When I transported myself back to that little girl, I cried and cried. I saw this frightened little child. This one who tried to please everyone, who swallowed her own feelings, to keep the peace at all times. The giggling, energetic one was still there somewhere deep inside, but whose spirit was now crushed.
This also led to a release of anger for the first time in my life: how could my ex have been violent towards her? Why didn’t my parents protect me? It was like I stood up for myself, for the first time. This wasn’t good enough. They all let me down.
It was taking that child in my arms and hugging her. Telling her, ‘it’s okay’. ‘You weren’t to blame’.
I looked at her now with appreciation for her ability to always be positive, to see the good in others. Her core values were admirable. She was still there in me. And she had survived and found the courage to leave an abusive relationship. She’d found inner strength she never knew she had.
It was time to start to love and appreciate her. What do you love and appreciate about yourself? What do you see?
Learning to love yourself is the most important thing you will ever do, as trust me everything follows from that. As painful and as hard as this is, once you understand where your insecurities came from, why you have low self-esteem and face those fears down, your insecurities will start to melt away. And little by little you begin to love yourself.
I started by doing one nice thing for myself every day. I read every book I could lay my hands on about the dynamics of dysfunctional and abusive relationships, co-dependency and building self-esteem. Then I had to teach her to trust her instincts again. To set healthier boundaries. To learn to say ‘no, that isn’t good enough for me’ when someone crossed them.

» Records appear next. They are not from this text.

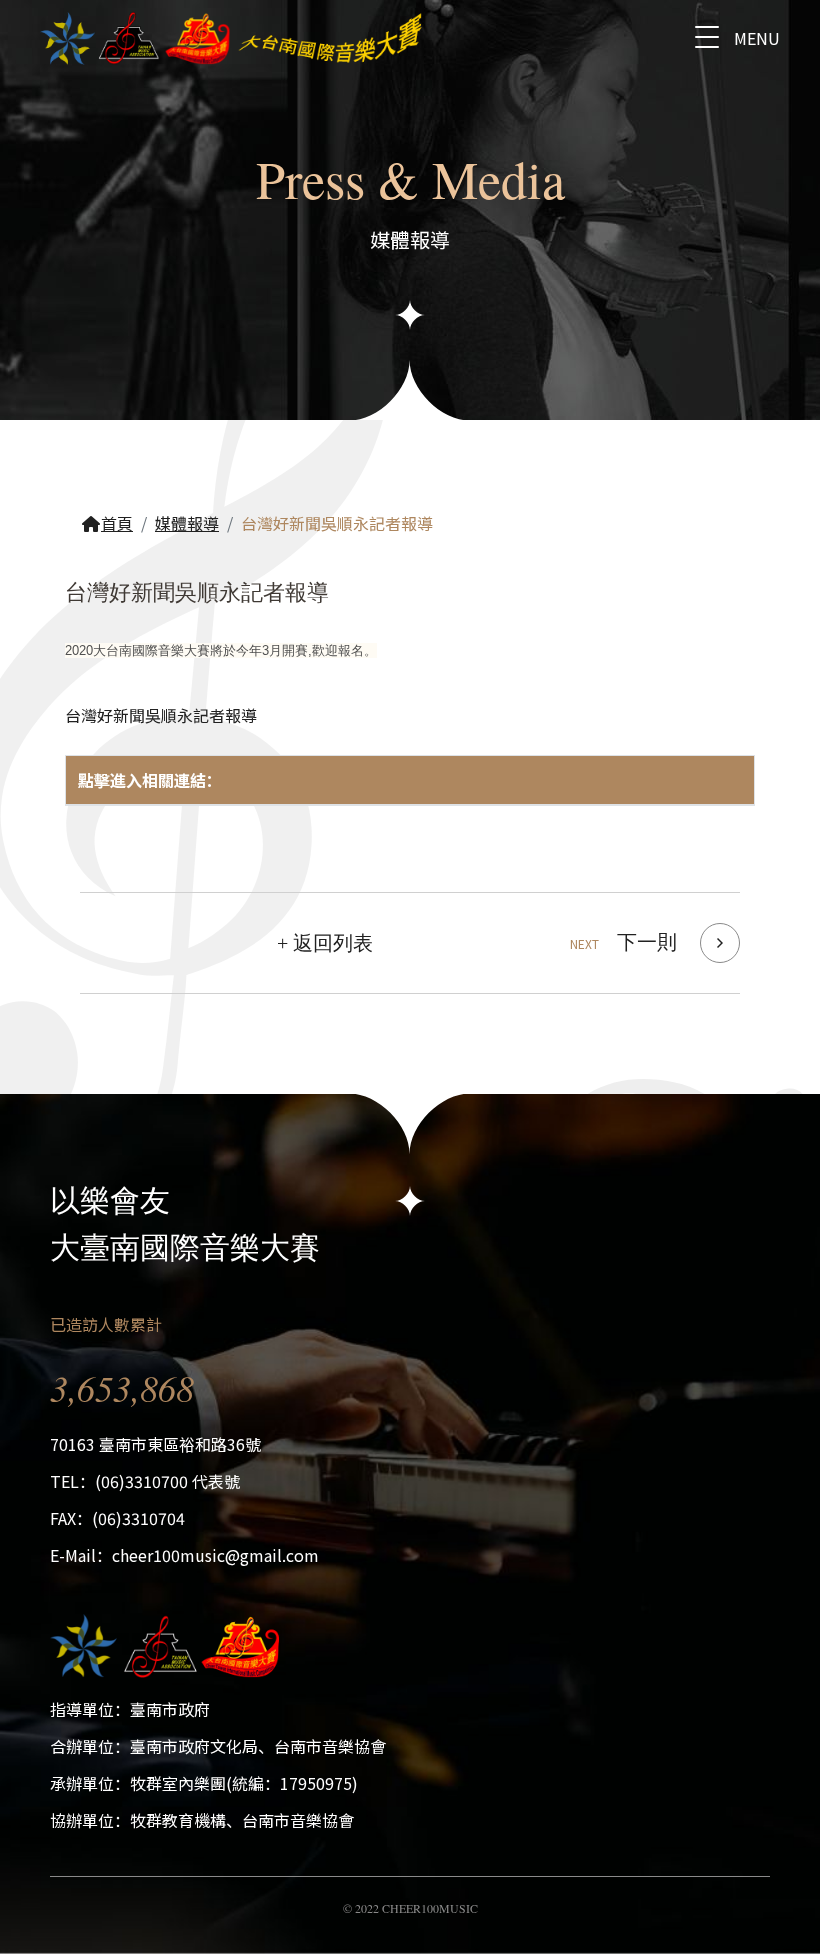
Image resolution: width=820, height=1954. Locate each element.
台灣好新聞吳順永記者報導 (161, 715)
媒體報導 (187, 523)
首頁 (117, 523)
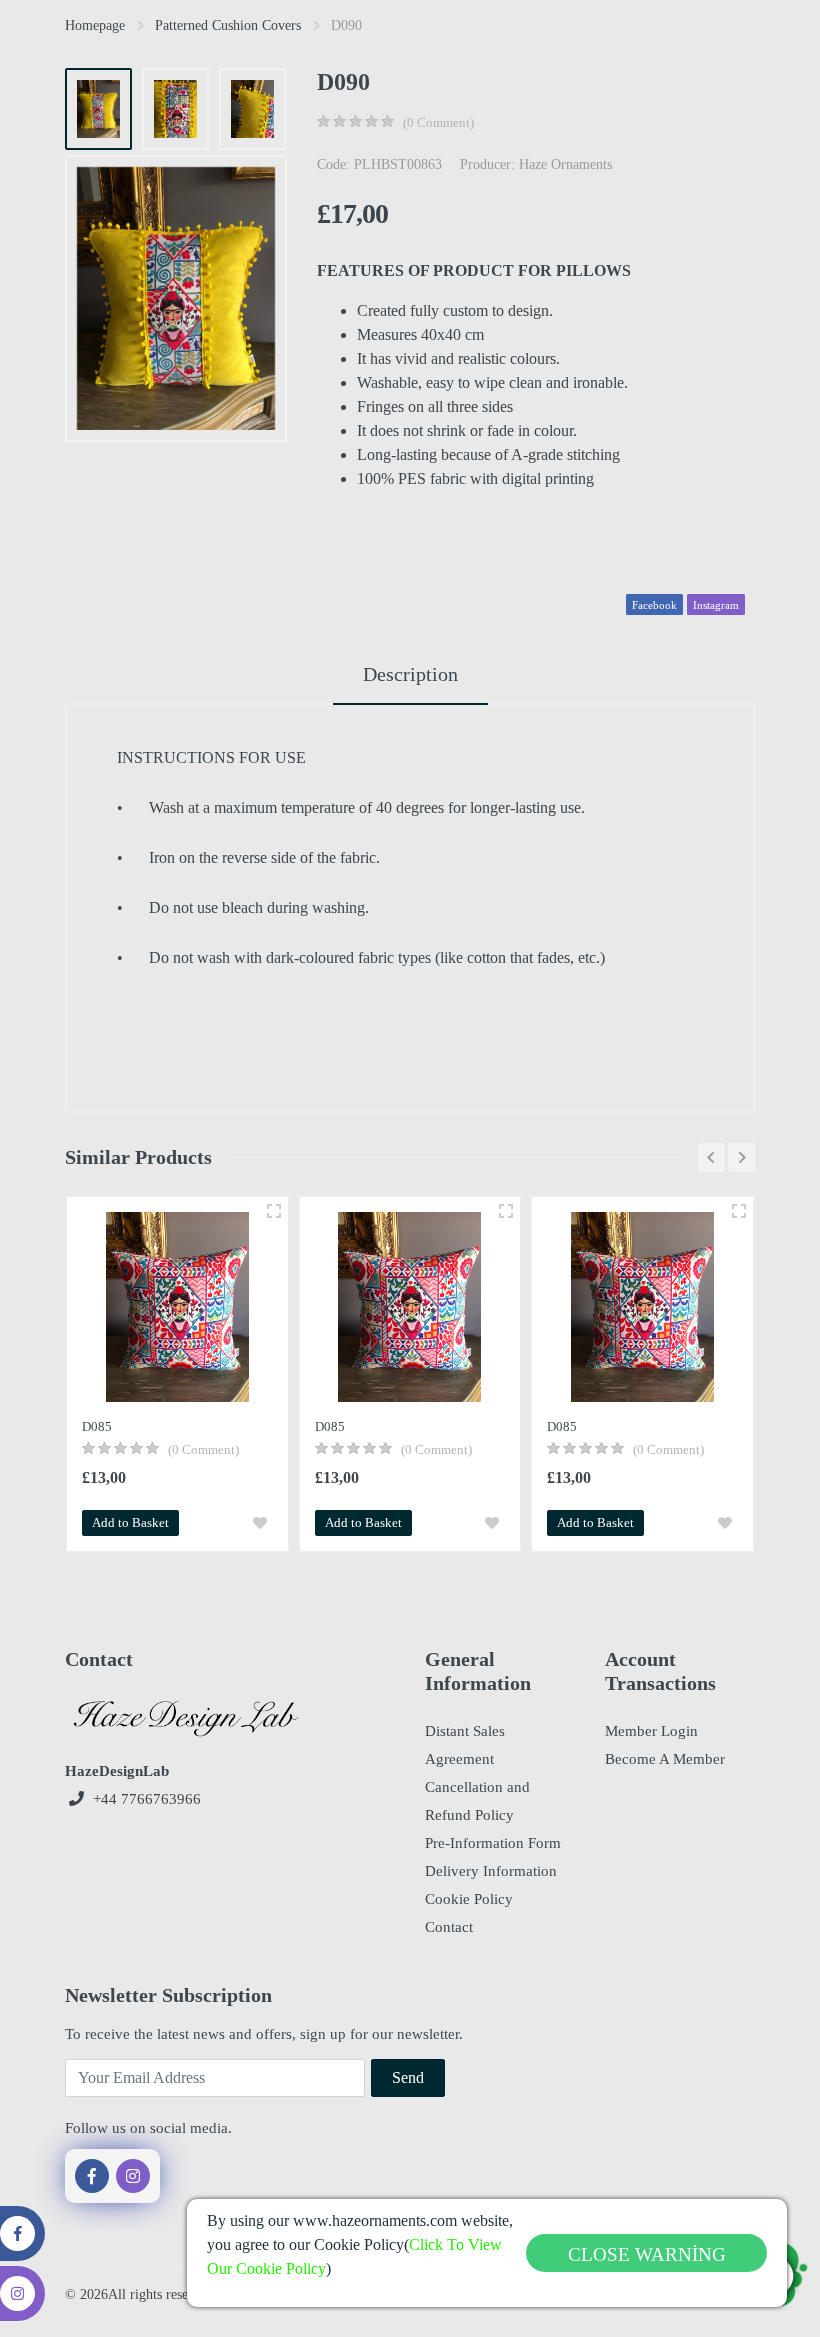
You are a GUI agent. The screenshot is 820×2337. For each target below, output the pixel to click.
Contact (449, 1927)
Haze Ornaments (565, 164)
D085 (97, 1426)
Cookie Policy (469, 1899)
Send (408, 2077)
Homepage (95, 25)
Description (410, 674)
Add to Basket (130, 1522)
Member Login (651, 1731)
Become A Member (665, 1759)
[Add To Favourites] (260, 1523)
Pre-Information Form (493, 1843)
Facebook (654, 605)
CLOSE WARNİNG (647, 2254)
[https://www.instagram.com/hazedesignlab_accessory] (133, 2176)
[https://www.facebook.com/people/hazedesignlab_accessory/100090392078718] (92, 2176)
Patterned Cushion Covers (228, 25)
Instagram (716, 605)
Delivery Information (491, 1871)
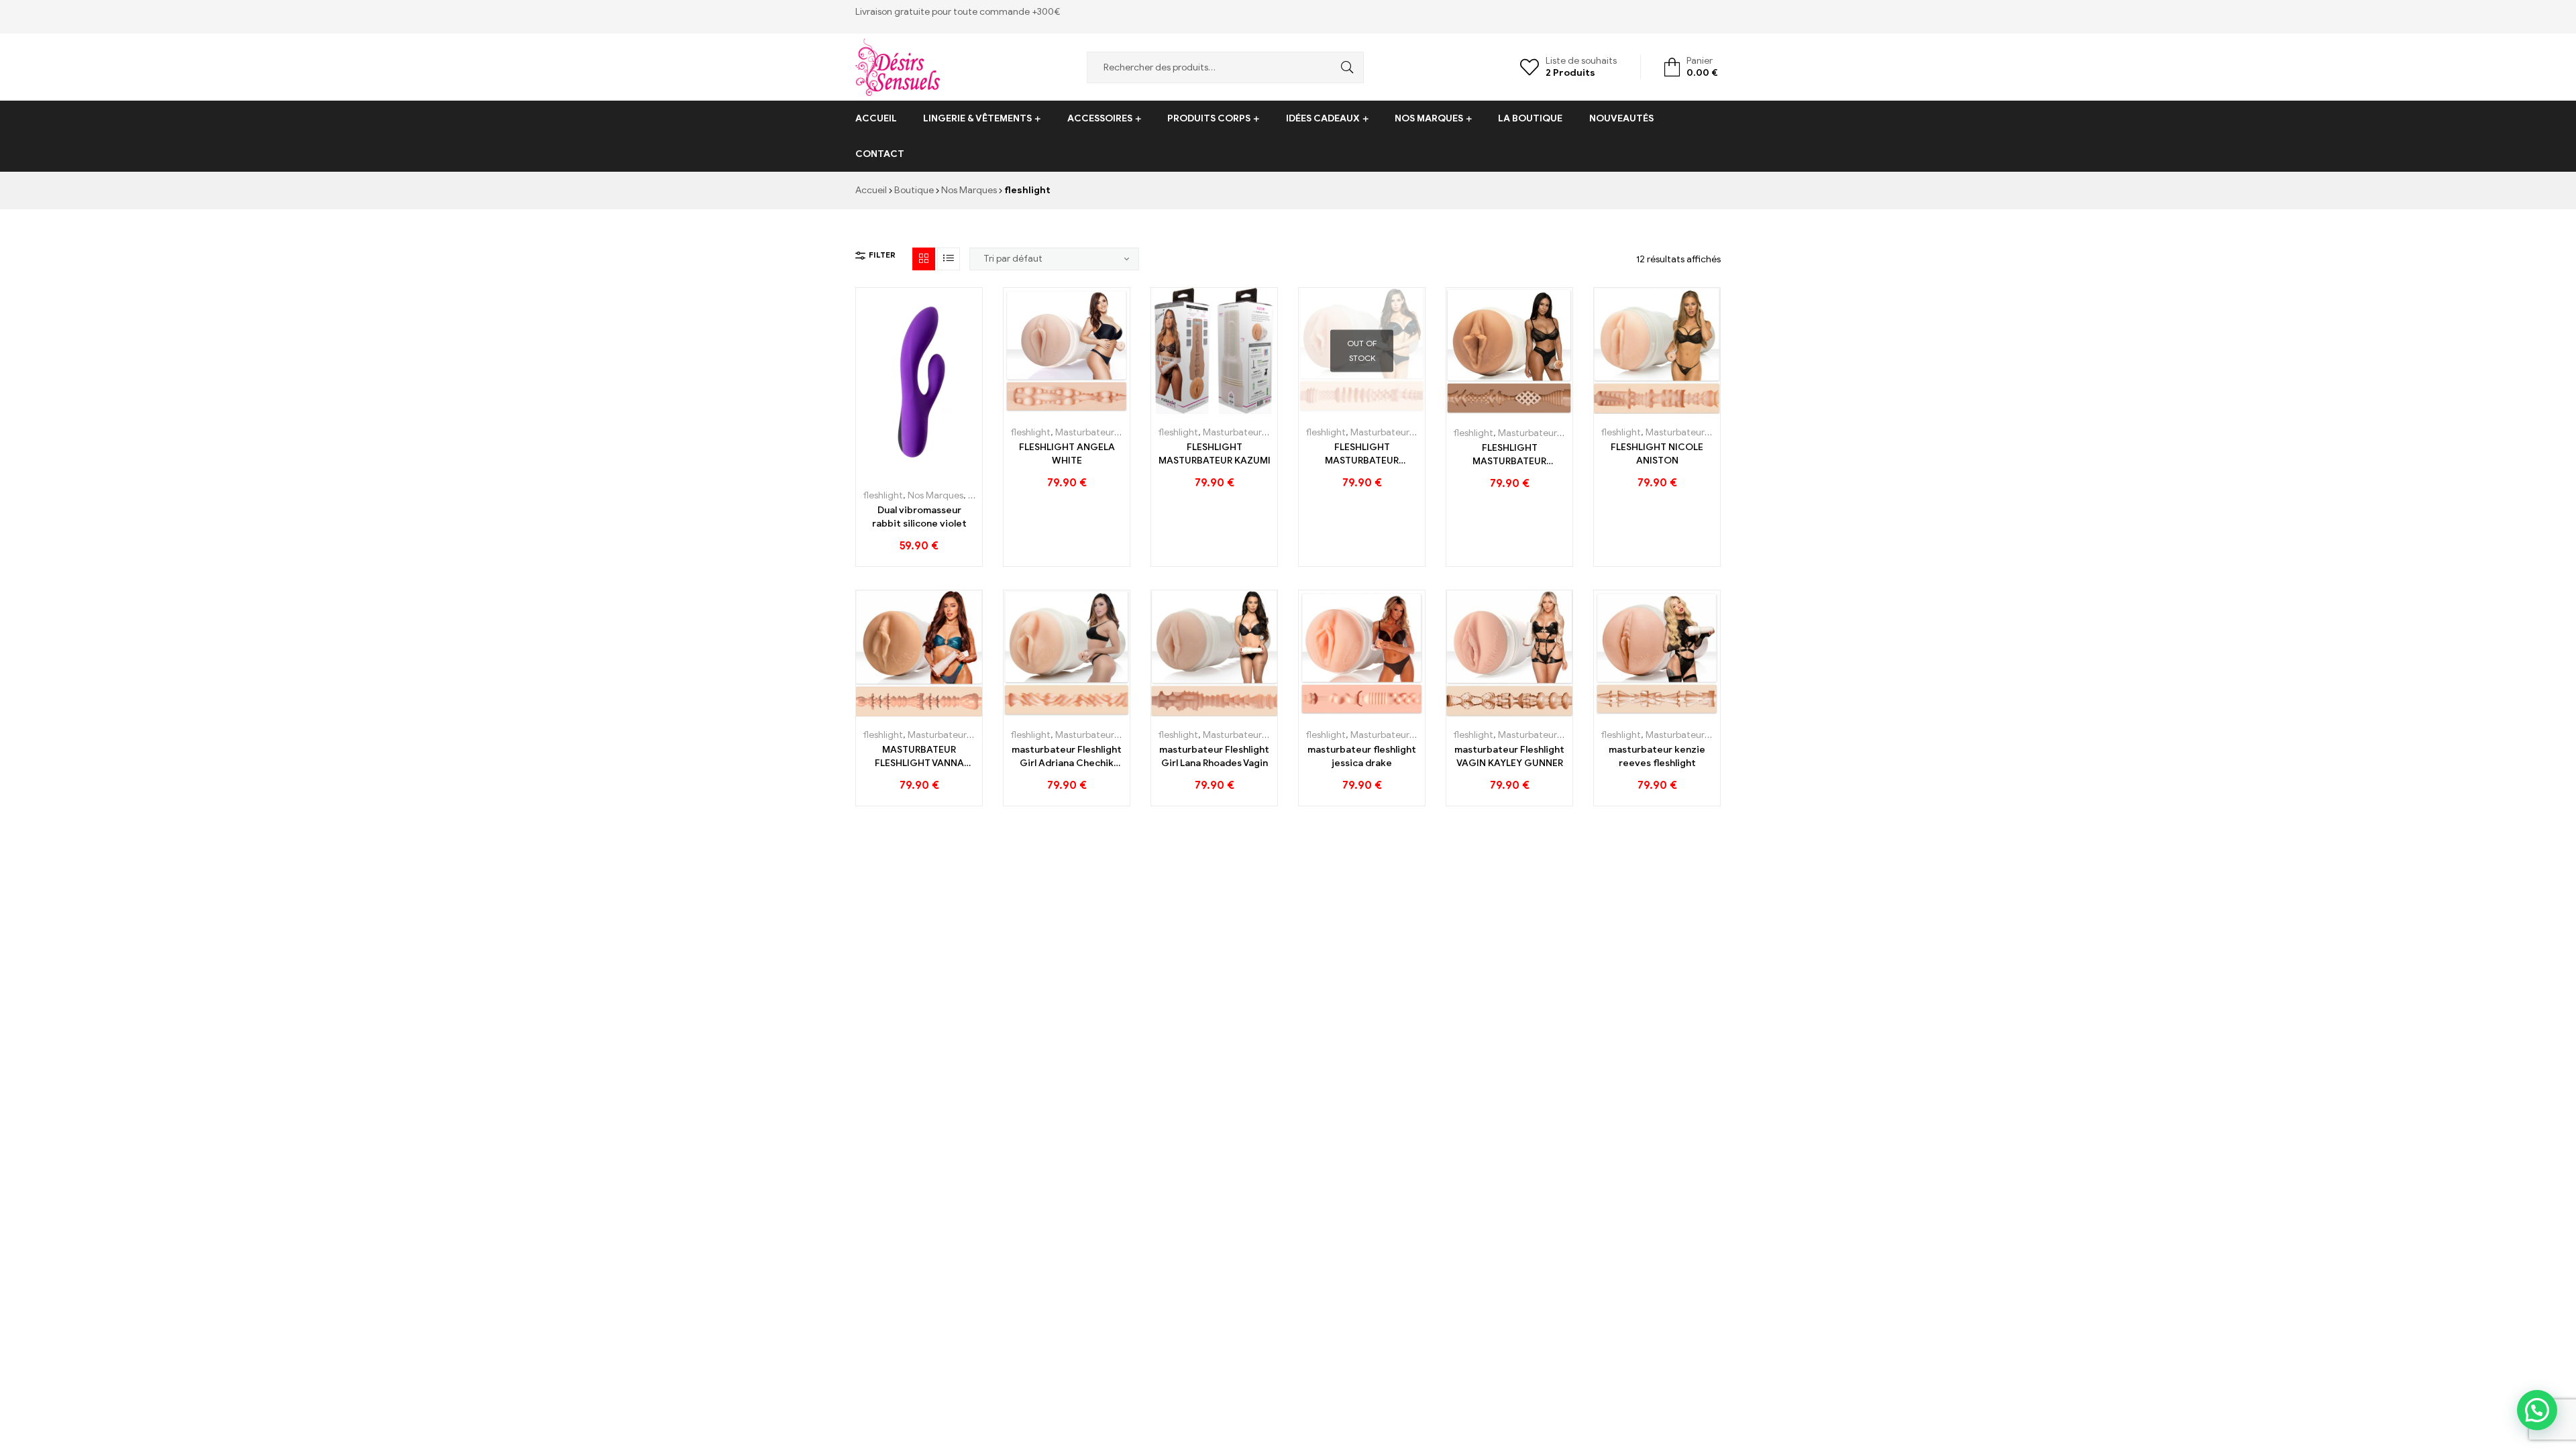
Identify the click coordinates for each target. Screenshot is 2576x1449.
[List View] (948, 259)
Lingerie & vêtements (977, 118)
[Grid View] (923, 259)
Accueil (876, 118)
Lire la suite (1332, 409)
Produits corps (1208, 118)
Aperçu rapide (949, 472)
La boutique (1530, 118)
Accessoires (1099, 118)
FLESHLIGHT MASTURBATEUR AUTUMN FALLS (1509, 455)
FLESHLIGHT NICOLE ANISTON (1657, 453)
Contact (879, 154)
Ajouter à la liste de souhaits (919, 472)
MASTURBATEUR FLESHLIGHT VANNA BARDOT (919, 756)
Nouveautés (1621, 118)
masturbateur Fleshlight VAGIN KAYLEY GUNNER (1509, 756)
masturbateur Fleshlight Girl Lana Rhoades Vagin (1214, 756)
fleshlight (883, 495)
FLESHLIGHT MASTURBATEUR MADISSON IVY (1362, 454)
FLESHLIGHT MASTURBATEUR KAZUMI (1215, 453)
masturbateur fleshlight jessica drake (1361, 756)
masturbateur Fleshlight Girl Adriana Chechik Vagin (1067, 756)
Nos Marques (1429, 118)
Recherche (1344, 67)
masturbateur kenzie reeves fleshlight (1657, 756)
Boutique (914, 190)
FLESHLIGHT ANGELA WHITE (1067, 453)
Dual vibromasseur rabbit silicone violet (919, 516)
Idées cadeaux (1323, 118)
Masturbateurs (1086, 432)
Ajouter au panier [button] (889, 472)
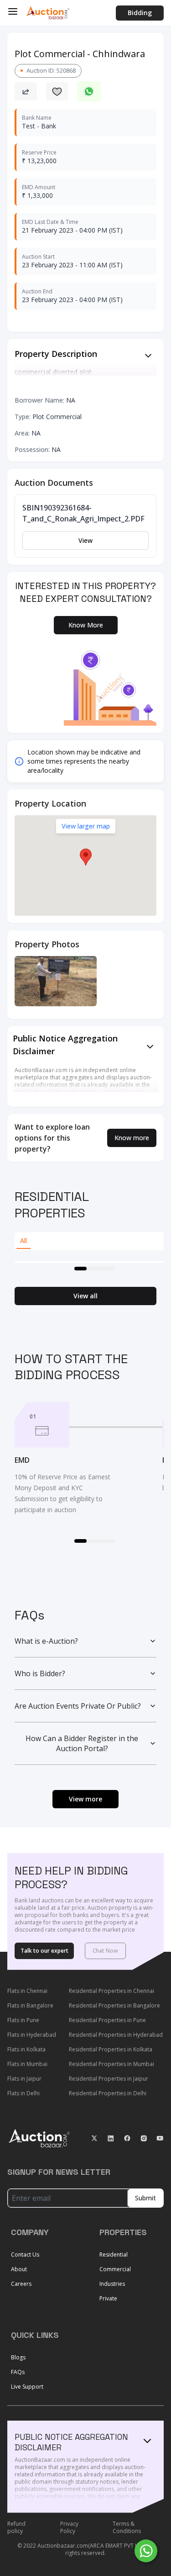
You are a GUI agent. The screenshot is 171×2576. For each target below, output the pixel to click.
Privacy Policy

You only attract someone equal to what you think you are worth. When you work hard on yourself to build that right up, abusive people, who previously saw a chink in your armour, will see you and run a mile. They’ll see that you know they’re not good enough for you. That they cannot push your boundaries down.
Those people who are self-confident and don’t need you to rescue them, will no longer terrify you. And among them will be the one, like I have since found. The person who treats you with kindness and respect. The one who meets your emotional needs and brings out the best in you. The guy (or girl) who allows you to be vulnerable, but safe. They’ll never use that vulnerability as a weapon against you.
Sure, they could walk away any day. But you’ll no longer fear that. You’ll just figure it’s not meant to be. You’ll still be there. And you’ll be enough to meet all your own emotional needs, with or without a partner. You were always enough.